The Orioles value defensive versatility. Both Henderson and Westburg can handle third, second, and short. Holliday adds to that mix by also being capable of playing those three positions. This fact immediately gives credit to the idea of Holliday getting plenty of reps at second base during spring training. With the athletic versatility of these three players, the Orioles could configure them any way they want to and not necessarily be stung by a player being out of position.

“We’re bringing him into camp with a chance to make the team, and he’s going to be laser-focused on making the team,” Baltimore general manager Mike Elias said during an appearance on MLB Network Radio.

“I see Jackson being able to bounce back and forth between second and short, depending on the day’s alignment,” Elias said in the report by Rill. “I think you’re going to see him at second base a lot during Spring Training, and I know [manager] Brandon Hyde is going to try to put the kid in a position to make the team and give him a real shot for that.”

Holliday has earned positive marks as a shortstop, one of the game’s most demanding positions, and the Orioles have shown no inclination of moving him off the position in the long term. As stated before, the goal is to find the path of least resistance to getting the 20-year-old phenom on the Opening Day roster. Holliday has spent plenty of time in his brief minor league career getting occasional reps at both second base and third base. A strong arm and decent range make him a valuable glove around the diamond, giving the Orioles flexibility to match defense with the days alignment.
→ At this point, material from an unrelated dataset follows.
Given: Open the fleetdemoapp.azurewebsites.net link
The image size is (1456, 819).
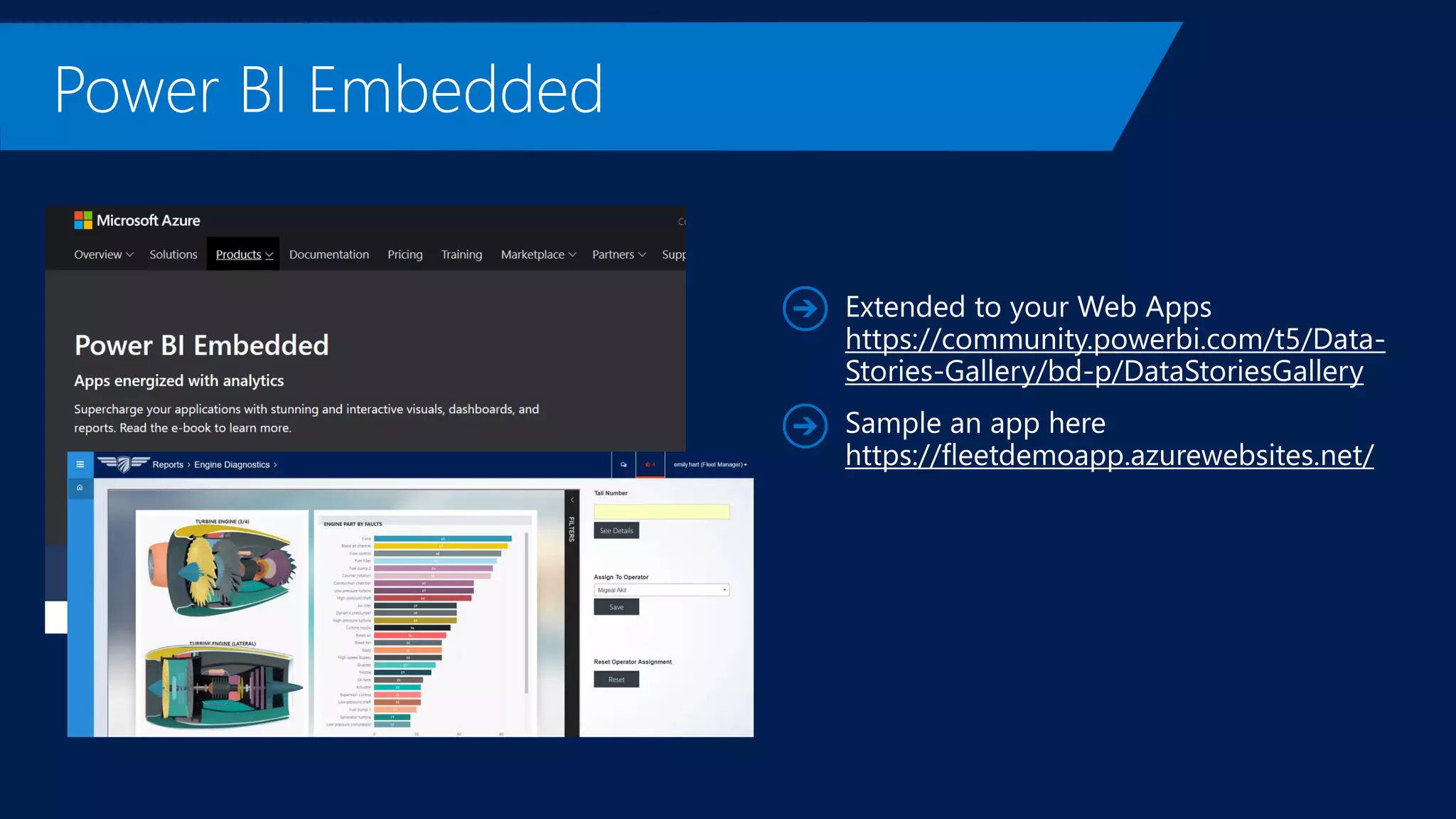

Westburg is projected to get the bulk of playing time at second base on the depth chart, but Holliday should slide in there on certain occasions while playing shortstop mainly. An infield could feature Holliday at second, Henderson at short and Westburg at third, or an alternative of  Westburg at second, Holliday at short and Henderson at third. Depending on the offensive tendencies of the opposing team, the Orioles can place the right fielders in the right locations.

There could also be talk of Henderson taking over short the bulk of time in 2024, to take advantage of his exceptional range that is underutilized playing third base. Taking the pressures of playing short as a rookie on a World Series contender as the number one prospect in baseball could also be on the minds of the Orioles as a way to put Holliday in a position to succeed. The quick rise of the young stars for the Orioles has done a lot of that leg work where Holliday doesn’t have to play the role of a savior for the team. He can not just fit in as a cog of the machine and give them some extra oomph this season.

The left-handed bat of Holliday helps balance the Orioles lineup further, all the more reason to find defensive positions for him to play. The lineup is well-balanced with Holliday in it, giving them the best possible lineup with the talent that they have.

Versatility is the name of the game for the Orioles and in the mentality of many players in today’s game. You’ll find a vast number of players opting to move off of a preferred position with the sole purpose of helping their team. Holliday could be adamant about not wanting to play anything other than short, but it’s a willingness to do whatever it takes to help the Orioles, and also make it to the big leagues. If his bat proves that he is ready for big league playing this spring, it makes all the sense in the world that he could be a regular starter at second base this season along with short. It’s worked out pretty well for Westburg and Henderson; surely lightning can strike thrice?